▶ **原文**
解剖学や手術の手順など,手術書や解剖学の教科書、アトラスなどで手術の勉強をすることも多いのですが,
動画で見ると学べることが一気に増えます.
その意味でもこういった動画による恩恵は大変大きなものがありますが、
さらにその優れた手術手技を脳に焼き付けておくと,いいシミュレーションになって、実際にその場面になった時にうまく手が動くのです.
今回は松本先生のS状結腸切除の動画を見て勉強させていただきました.
下腸間膜動脈(IMA)からの左結腸動脈(LCA)の分離がなかなかうまく行かず,
参考にする動画や手技のコツ,方法がわからず悩んでいたところでした.
松本先生の動画を見ると,そこをするっとうまく動脈を剥がしておられ,
周囲の脂肪織が全周性にツルッと剥けたときは,鮮やかでスムーズでした.
これができれば,その部分の手技としては間違いないと思いましたし,
それを見ていると,自分にもできそうに思えてきます.
これを繰り返し見て脳に焼き付け、頭の中で繰り返しシミュレーションしておけば、脳も自分はできると思ってくれるでしょう。
そのような反復がいかに大事で、間違いなく効果があるということは、 自身の学生時代の運動経験からも確信を持っています。
著作権の問題があるので,写真や動画を貼り付けることができなくて,残念ですが
自分でその手技ができて,きれいな画像が得られれば,こちらにアップさせてもらいます.
次にその手術をする機会を、楽しみにしながら、イメージトレーニングを続けます。

▶ **作業指示**
- 1) 手術動画の文章をもとに、各問いに答えよ。
(a) 松本先生の動画で扱われていた手術は何か。
(b) うまく行かずに悩んでいたのは、どの動脈からどの動脈を分離することか。
(c) 写真や動画を貼り付けられない理由は何か。
- 2) 手術動画の文章を、最後の文の後から書き継いでください。
後に続く行はこの作業には関係しない。

▶ **提供データ**
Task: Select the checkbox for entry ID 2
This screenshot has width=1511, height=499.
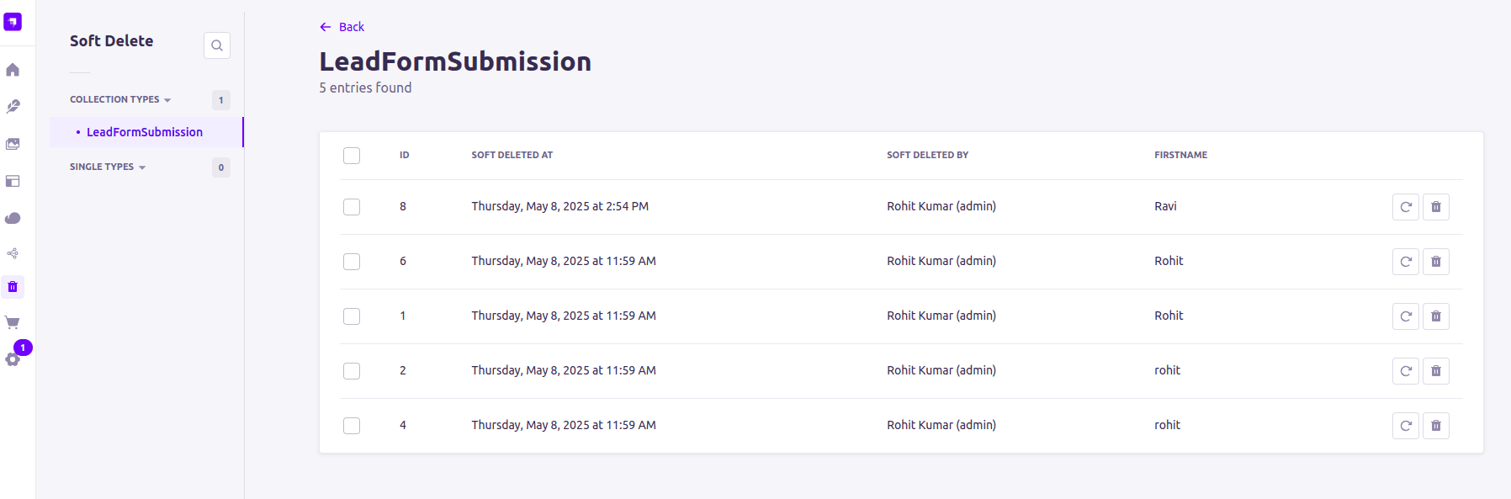Action: point(352,371)

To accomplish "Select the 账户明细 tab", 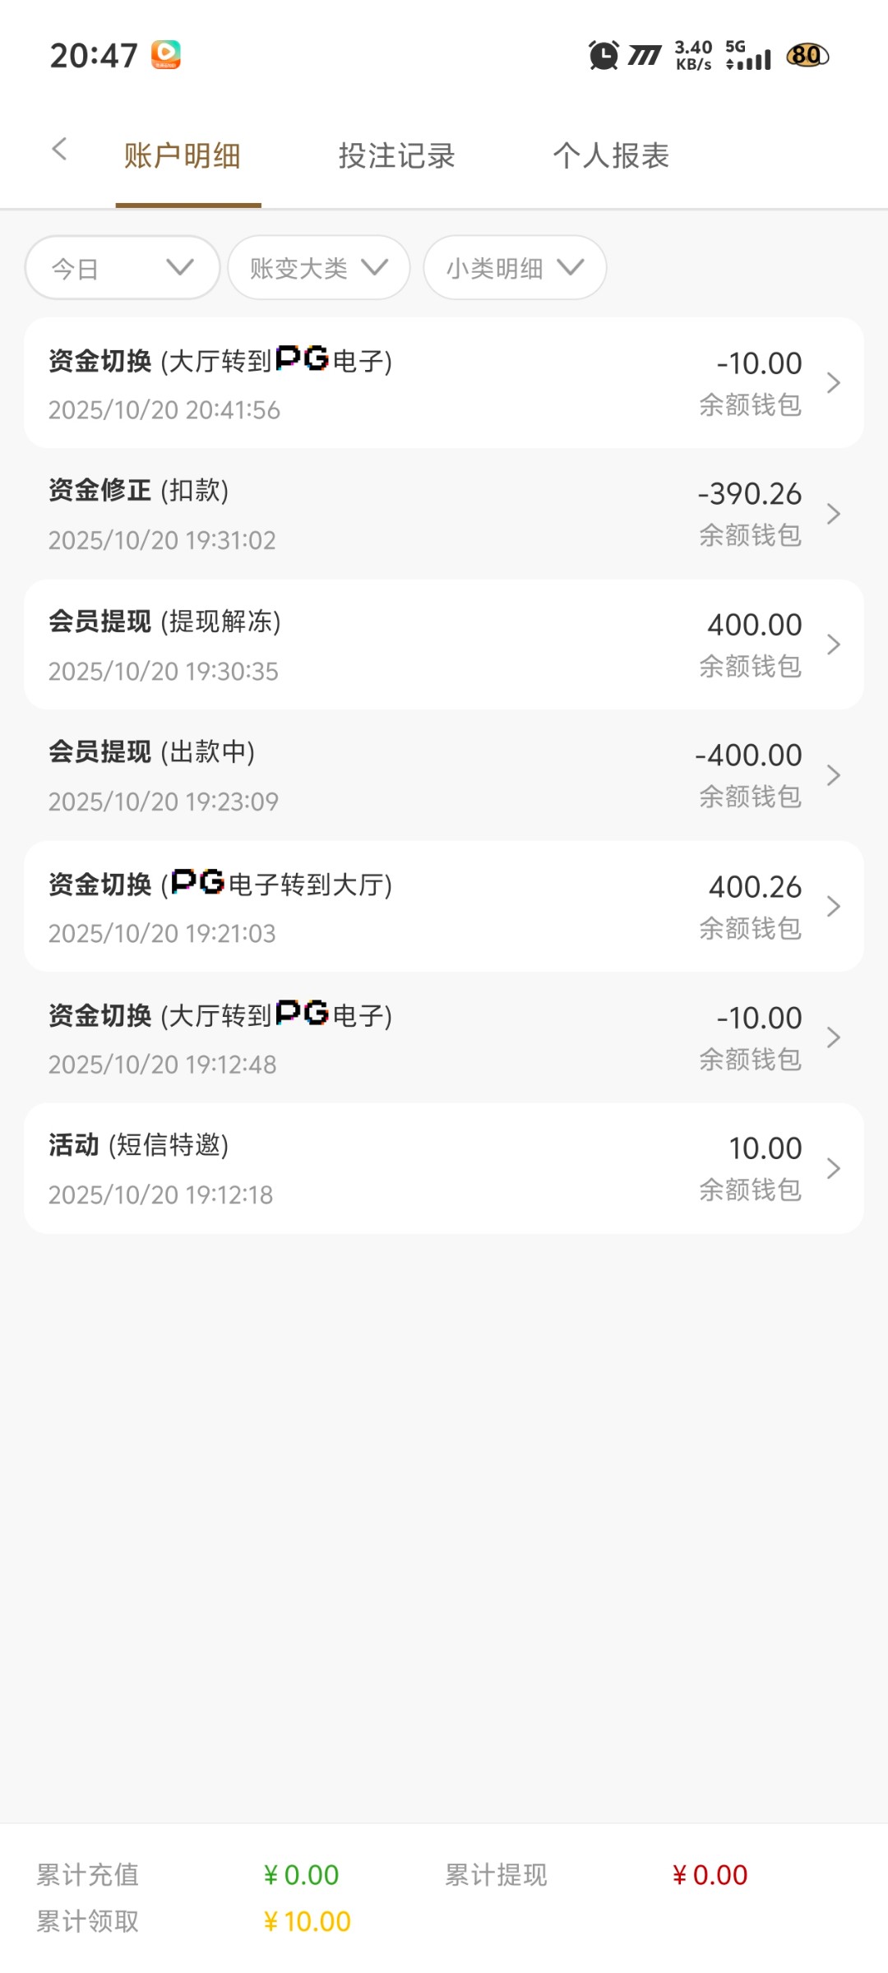I will [x=183, y=156].
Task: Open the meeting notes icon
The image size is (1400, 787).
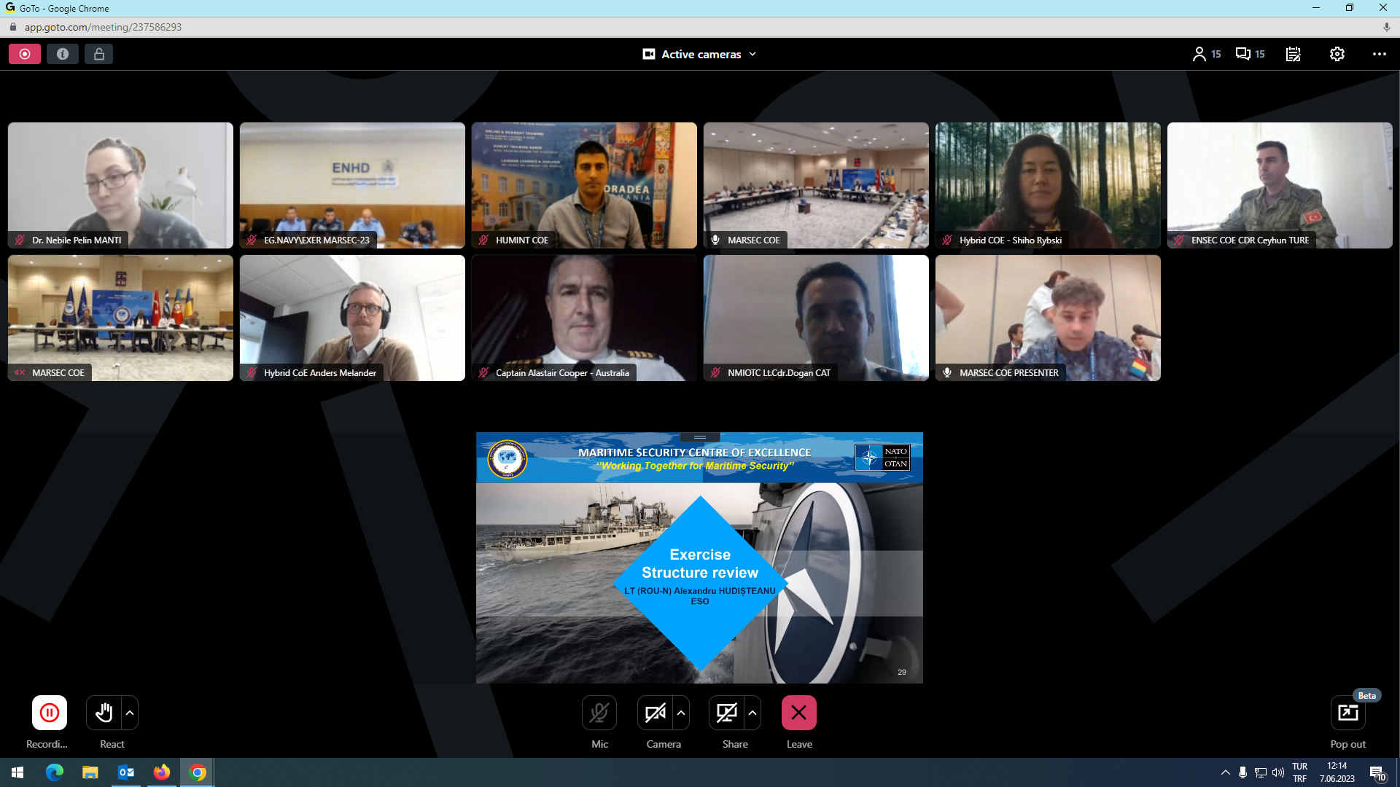Action: [x=1294, y=54]
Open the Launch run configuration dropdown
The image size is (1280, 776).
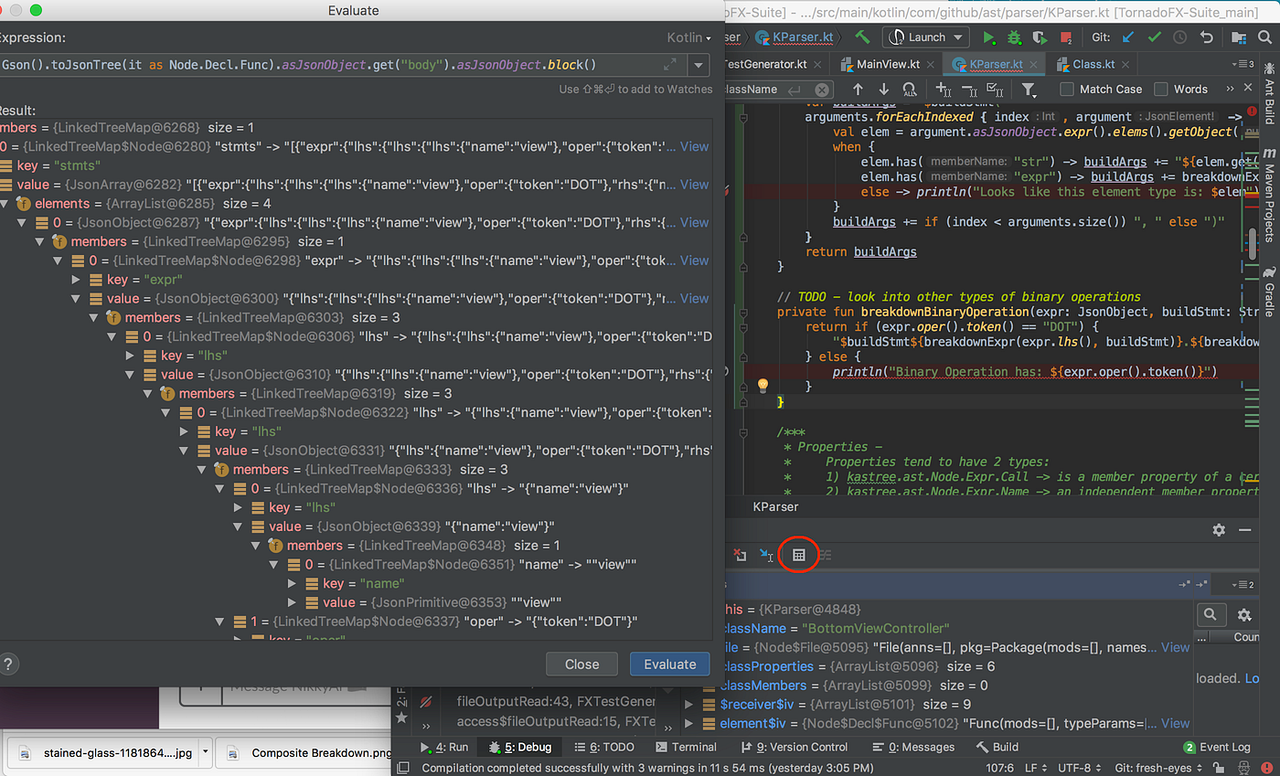(956, 37)
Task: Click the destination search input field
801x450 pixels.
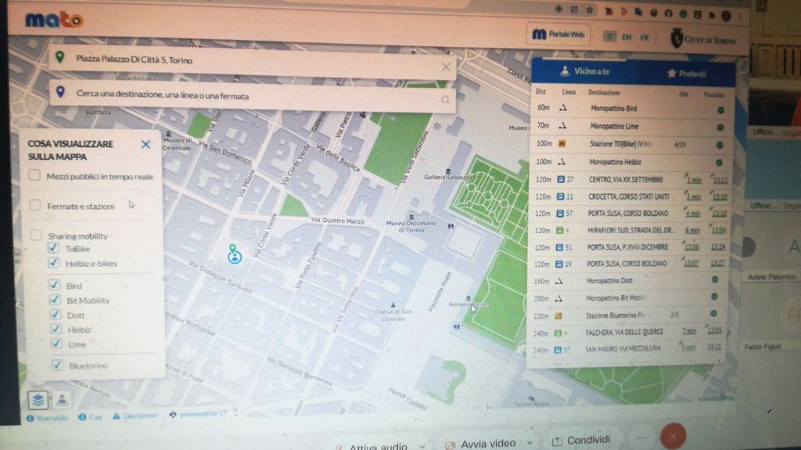Action: pyautogui.click(x=250, y=95)
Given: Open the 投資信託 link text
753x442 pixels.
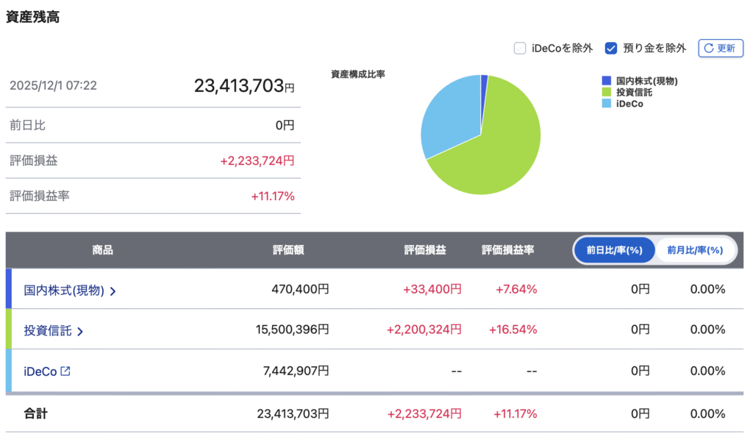Looking at the screenshot, I should [x=48, y=331].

▶ **回答一覧**
- 1)
(a) S状結腸切除
(b) 下腸間膜動脈(IMA)から左結腸動脈(LCA)を分離すること
(c) 著作権の問題

- 2)
171121 習慣化の大切なポイント『一度に1つだけ』
前回は習慣化しようとしたときに、
どんな風に挫折してしまうのか、
それぞれの時期を乗り越えるためにはどうすればよいか、ということをまとめました。
今回は別の視点から、習慣化するときに押さえるべきpointをお伝えしたいと思います。
それはズバリ、
『一度に身に付けられる習慣は1個だけ!』
ということです。
みなさんどうでしょうか?
そんなことはないと思いますか?
それとも当然だと思われるでしょうか?
実のところ私はというと、
「自分はちがう、一度に習慣を身につけて
思ったように行動と生活を変えていくのだ」
とあまり疑いもなく思っていました.
しかし,その結果が今に至ると考えると,
『習慣化は一度に1つ』
の原則は正しいと言わざるを得ません.
いくつかの習慣化を平行して行っても,
初めは意気込んでいますし,
想像の自分の姿への思い込みも手伝って
何でもできるような気がしていますが,
間違いなく挫折します.
せいぜい,何度もそういうことを繰り返しているうちに,
特に強く思っていることの1つくらいは,
何とか身につくかどうか,というのが
ここまで繰り返してきた,自分の実験の結果です.
私のケースを貴重な1症例として,
『習慣化は1度に1個だけ!』
の原則を覚えておかれると役立つかと思います.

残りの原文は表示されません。